Yep, she did not maintain any situational awareness after the shooting started and became threat focused as briandg indicated.



As for the lack of situational awareness happening to everyone, I have managed to make more than one firearms instructor mad who claimed to always be in condition yellow, head on a swivel. My favorite was debunking D*** B***** while at a Subway sandwich shop as he was telling two other students about how he had a 6th sense about what was going on around him as I stood behind him making stabbing motions.



You can be assured that when some of these purportedly high speed low drag folks tell you how good they are at maintaining situational awareness all the time that they are flat out lying or are self deceived at how good they are. We all have our comfort zones and we all have problems with fixation. Lack of situational awareness does happen to everyone.

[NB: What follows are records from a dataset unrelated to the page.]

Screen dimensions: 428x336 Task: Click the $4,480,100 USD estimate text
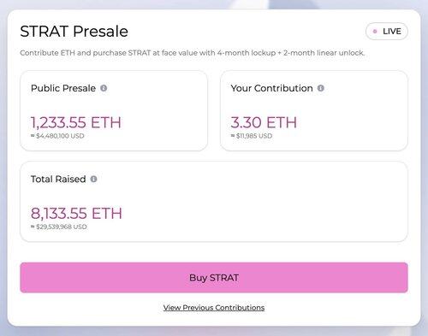pos(57,136)
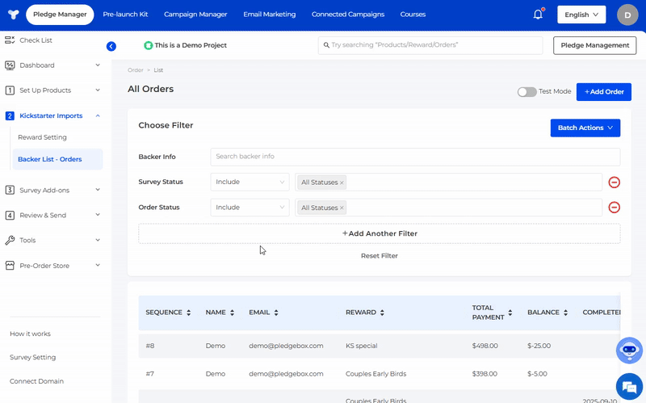Click the Search backer info field
The height and width of the screenshot is (403, 646).
(x=415, y=157)
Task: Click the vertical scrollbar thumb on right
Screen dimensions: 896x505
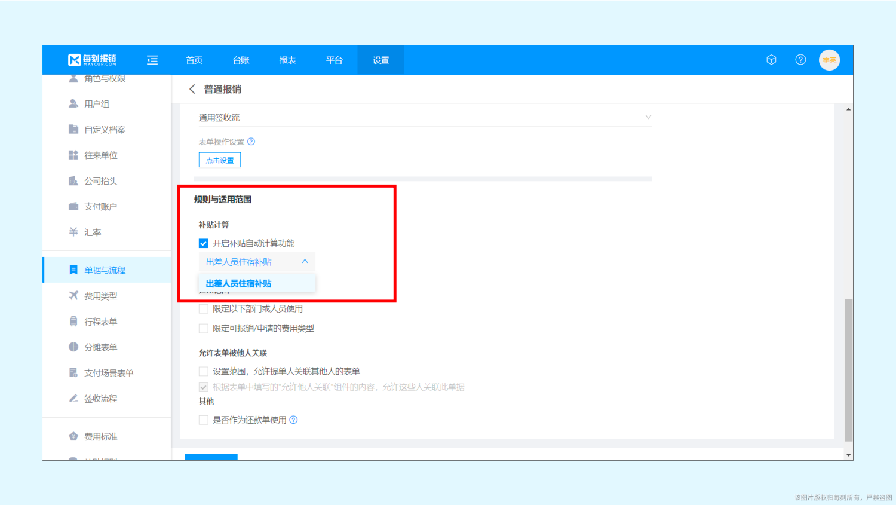Action: 848,369
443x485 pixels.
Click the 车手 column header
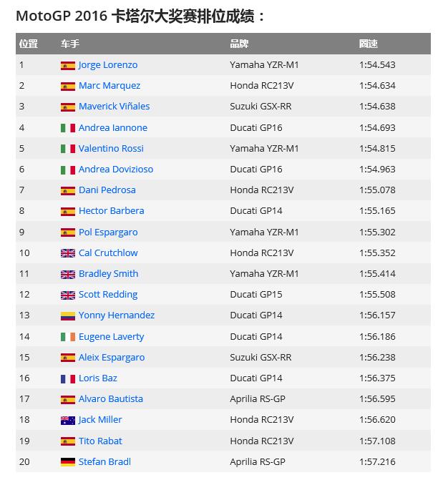(x=69, y=44)
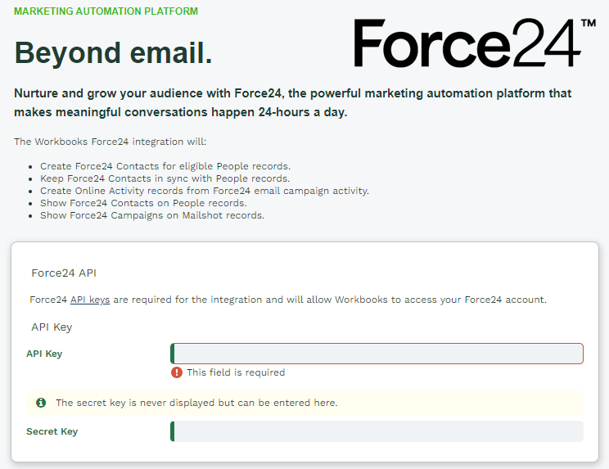This screenshot has height=469, width=609.
Task: Click the green info circle icon
Action: click(x=41, y=403)
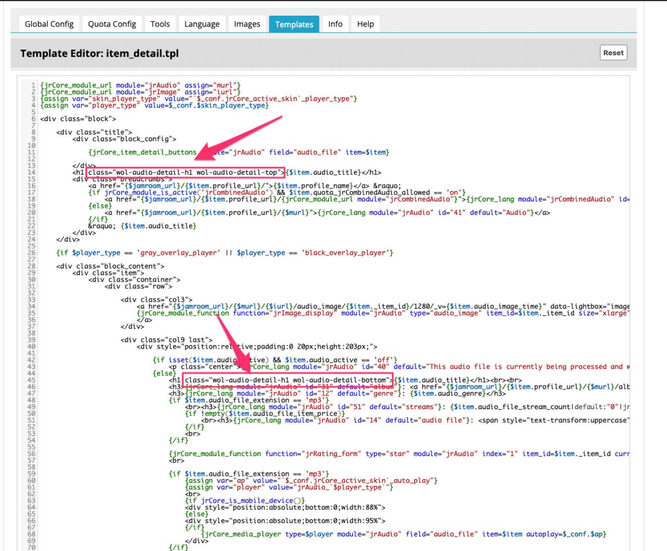Click the jrRating_form function line
This screenshot has height=551, width=667.
coord(313,454)
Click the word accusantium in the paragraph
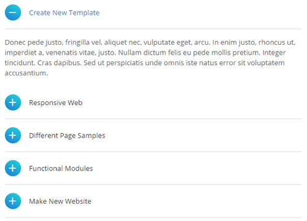307x221 pixels. [26, 73]
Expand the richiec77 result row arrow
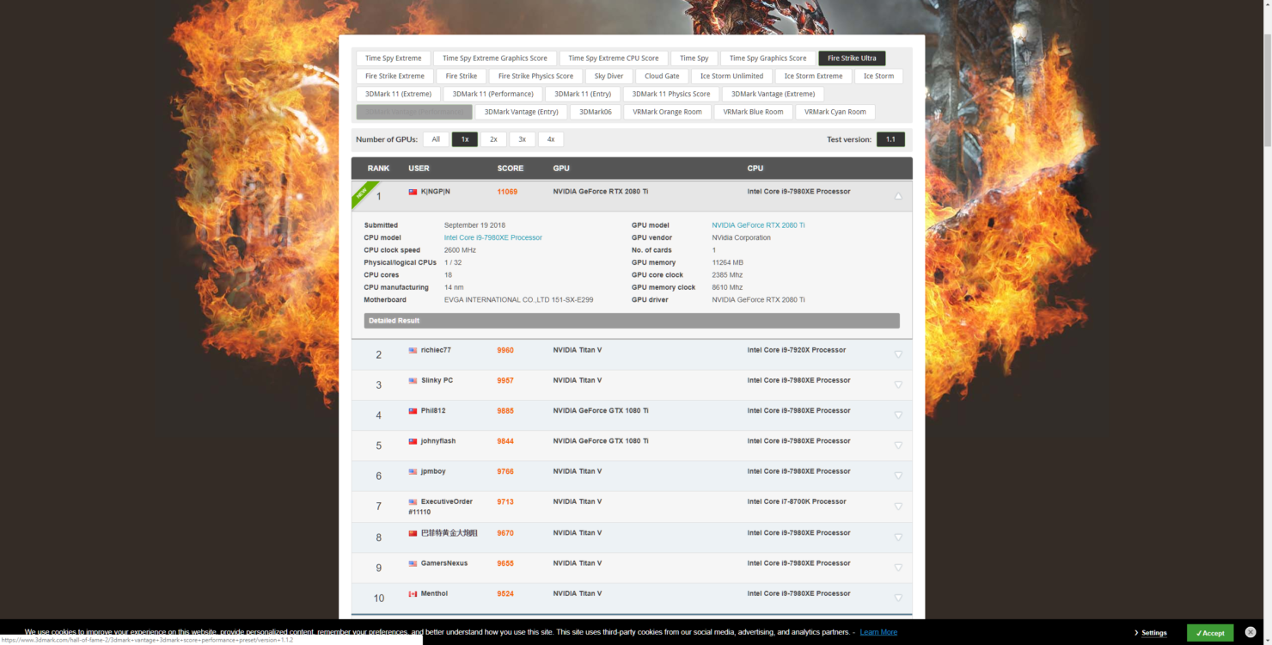1272x645 pixels. point(898,354)
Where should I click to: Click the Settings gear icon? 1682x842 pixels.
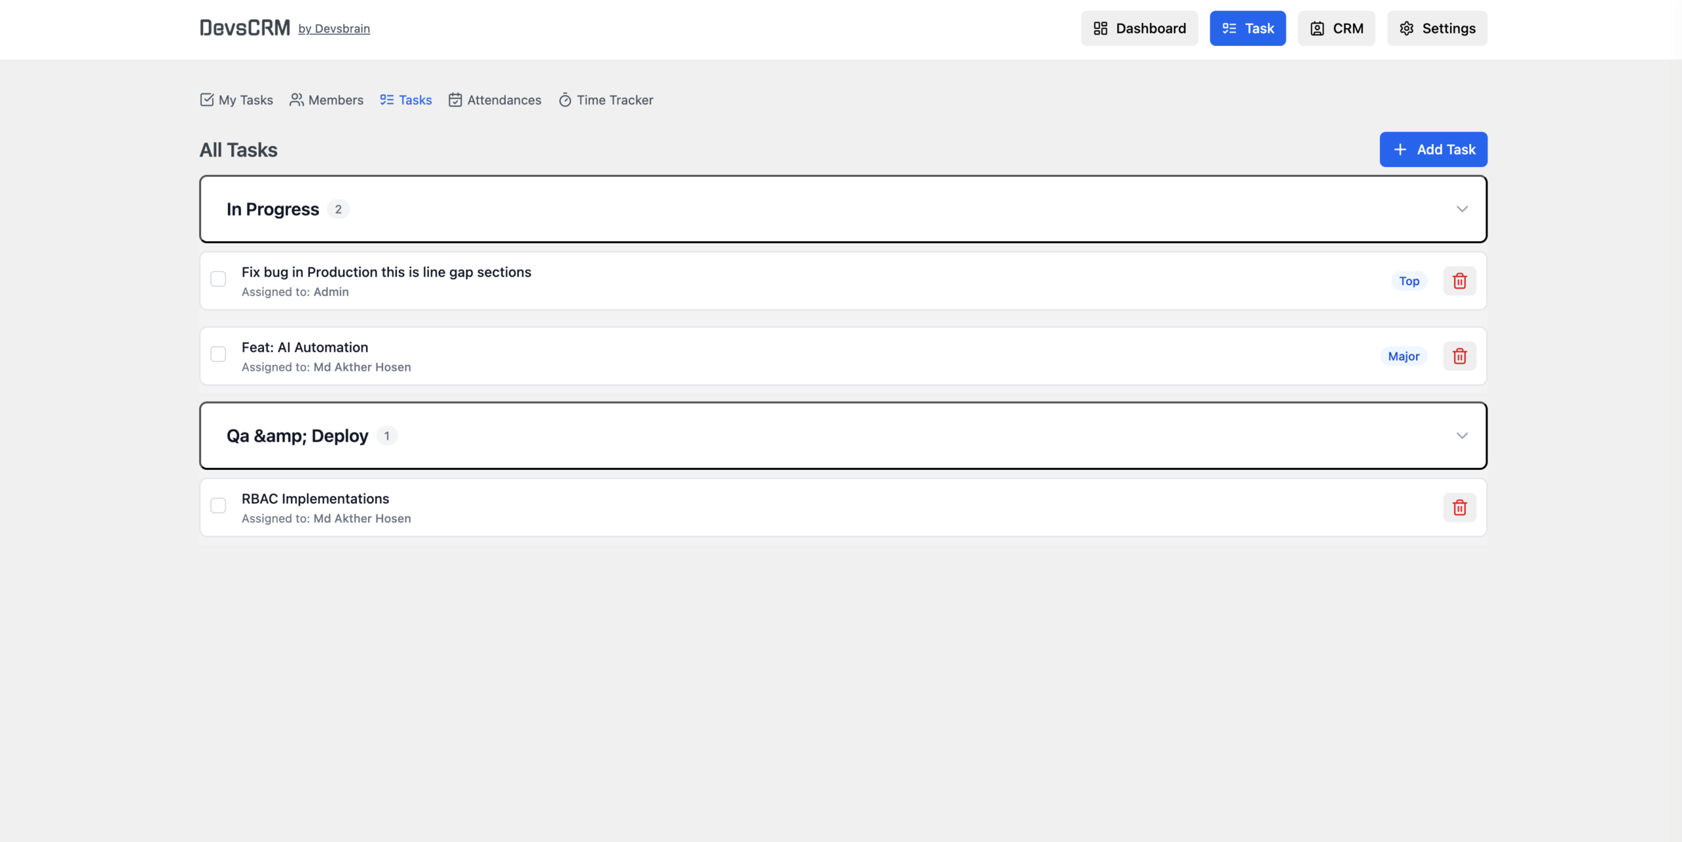pos(1406,28)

What are you talking about? I can see every angle of a room and EVERY conceivable threat in the universe when I enter a room. I would never get distracted by my cell phone, talking to other humans, glancing a bit too much at the super hot college girl with very little clothing on, or the loud sounds coming from some random unknown area. Nope. Could never happen! I have 360 degree field of view around me. I have this flawless technique where when I walk into a room, I just spin rapidly in circles. It works really well. Now I just need to figure out what is wrong with my shoes. They keep messing up my shooting because I keep falling down for some reason. Lol.

But seriously. Yea. Anyone can be distracted at any time. Just takes the right stimulus.

https://youtu.be/Hw88MWoqenQ

I always liked this scene from the Matrix as a good example of that reality.